⟨

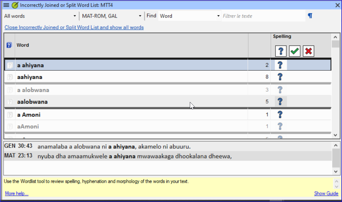Toggle the status box left of 'a Amoni'
This screenshot has height=202, width=342.
[10, 115]
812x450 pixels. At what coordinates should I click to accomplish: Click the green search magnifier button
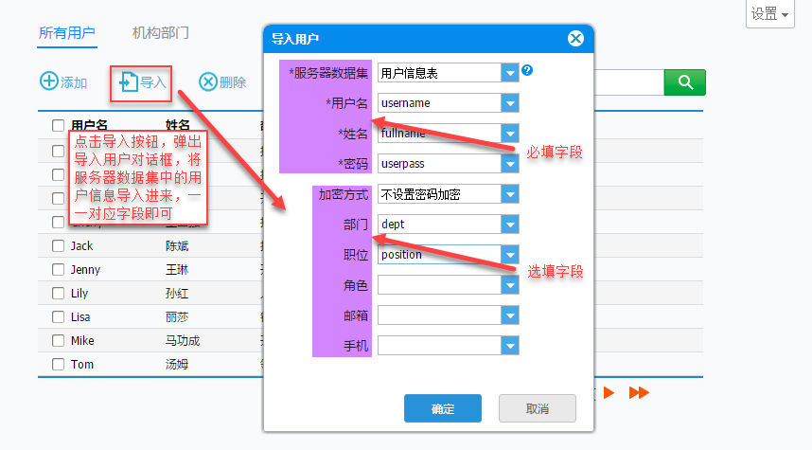684,82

⟩

Exercise goal - Echo the items verbatim, starting at the line that contains "812x450 pixels. At" and stopping after the last line of the items, with both ends included. Leave the pictures out of the output.

Response below -
812x450 pixels. At what coordinates should I click to accomplish: Click the green search magnifier button
684,82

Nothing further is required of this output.